To mitigate issues with compromised or untrusted devices, both vehicle-deployed firewalls and IDSes have been suggested. The firewalls are software-defined at network switch level, and enforce communication routes between devices. Several proposed domain-specific languages for enforcing this have been proposed.

IDSes, on the other hand, attempt to find evidence of device compromise and undesired communication between devices. So far, this technology seems to be in its infancy for vehicles -- manufacturers face cost issues associated with implementing such systems, given high data throughput and cost limitations. In typical IDSes, they either define pre-defined rules about behaviour -- which are necessarily limited and incomplete -- or use machine learning to detect unwanted behaviour, such as anomaly detection or classification. The IDSes deployed in "classical" networks with the level of throughput and responsivity requirements observed on vehicles typically use fairly beefy FPGAs to accelerate the detection and allow for updates, but, in this case, this is totally infeasible from a cost perspective. The IDSes on vehicles also cannot realistically block traffic due to safety concerns, and are thus limited to reporting only. In practice, this means that these systems can only realistically be used post-mortem and must be inspected by an upstream engineer, which, at the scale of deployment we see in the automotive industry, is likely prohibitively expensive.

In my opinion, the requirement for vehicles to have onboard IDSes will simply be used as a checkbox that will be cost-deferred to consumers with very little benefit. The effort being placed into securing these networks by segmentation (firewalls, transport-level authentication, etc.) will be more valuable in the long run.

Regarding the uptake of memory-safe languages

I am very pleased to share that there seem to be great advances in the adoption of Rust and other memory safe languages. Though adoption is slow, multiple developers indicated to me that their company had made commitments to develop new firmware strictly in Rust, abandoning older and obselete systems. Conversely, compliance issues are still blocking adoption in particular areas, especially in that of cryptography, due to certification of certain implementations. Especially of note was that the Rust compiler is not sufficiently controllable to guarantee e.g. timing-safety, use of secure memory, and other items without calling out to C/C++ implementations.

That said, it is clear that safety-critical components are beginning to move in the direction of memory-safe languages, especially given an observed reduction of memory-safety issues that would have otherwise had cost implications for the vendors.

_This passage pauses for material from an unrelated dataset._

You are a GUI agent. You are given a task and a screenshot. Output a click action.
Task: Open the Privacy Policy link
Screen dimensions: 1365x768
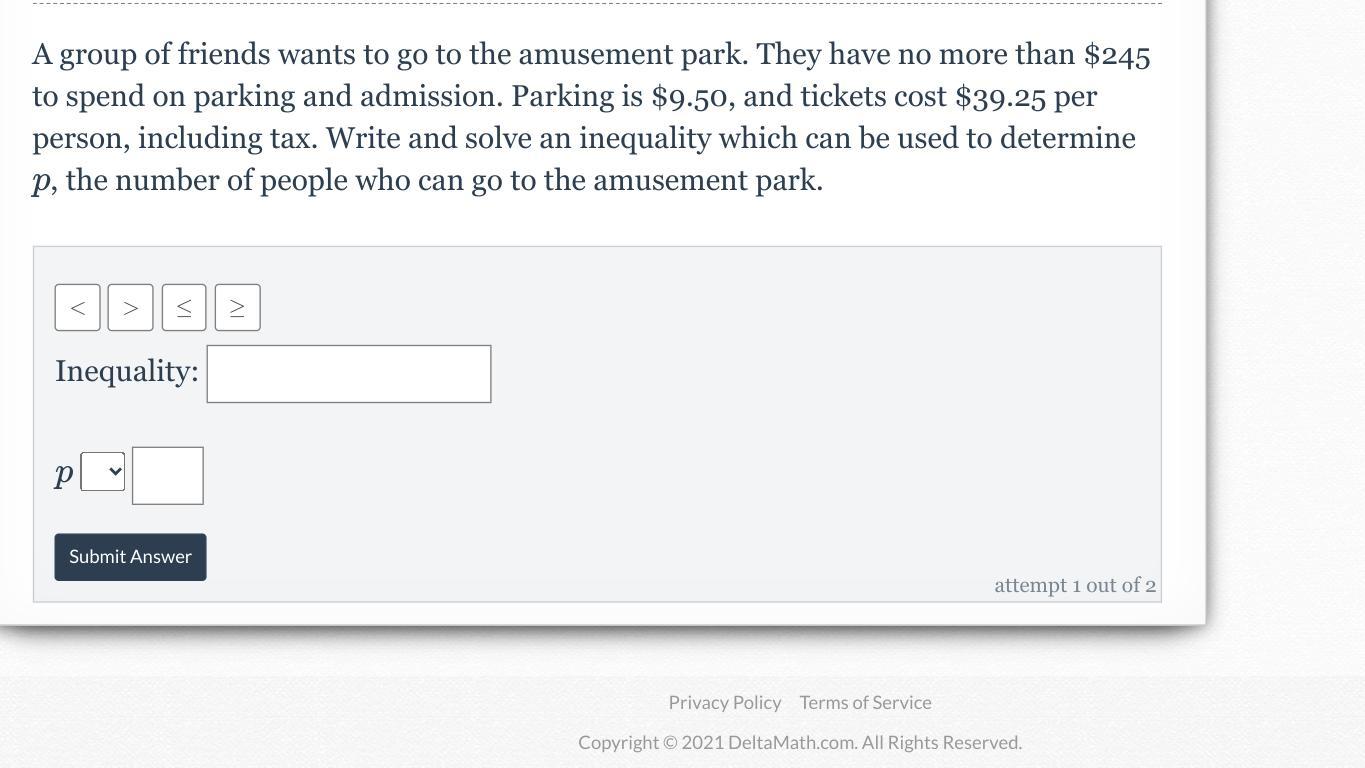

Personal concerns and observations

The conference was obviously biased towards security and compliance teams. Several of these engineers indicated some distress regarding the rate at which automotive products are increasing in complexity without a corresponding increase in testing. Similarly, I got the feeling that people deeply questioned the purpose of some of the new systems being put into production. In effect: most of these new systems are convenience features which provide few safety benefits, but distinguish the vehicles for customers in terms of luxury or novelty. The push for new features necessarily leads to greater interconnectivity and complexity at the cost of security and safety, which will only realistically affect customers negatively. Similarly, the technology is advancing far faster than compliance, and existing regulations are too easily shrugged off as bureaucratic processes rather than encouraging deeper testing and design safety.

Conclusions

The conference was very eye-opening to attend. There are great steps forward being made in automotive security, though design decisions are being made that may jeopardise certain safety guarantees. Academia and corresponding testing communities must better communicate testing strategies which simplify and improve testing that would be useful for automotive applications, especially in terms of fuzzing.

Overall, while there are some concerns yet, we are seeing improvements to how vehicles are being tested and designed.

1

AFAICT they are involved in at least medical and automotive applications.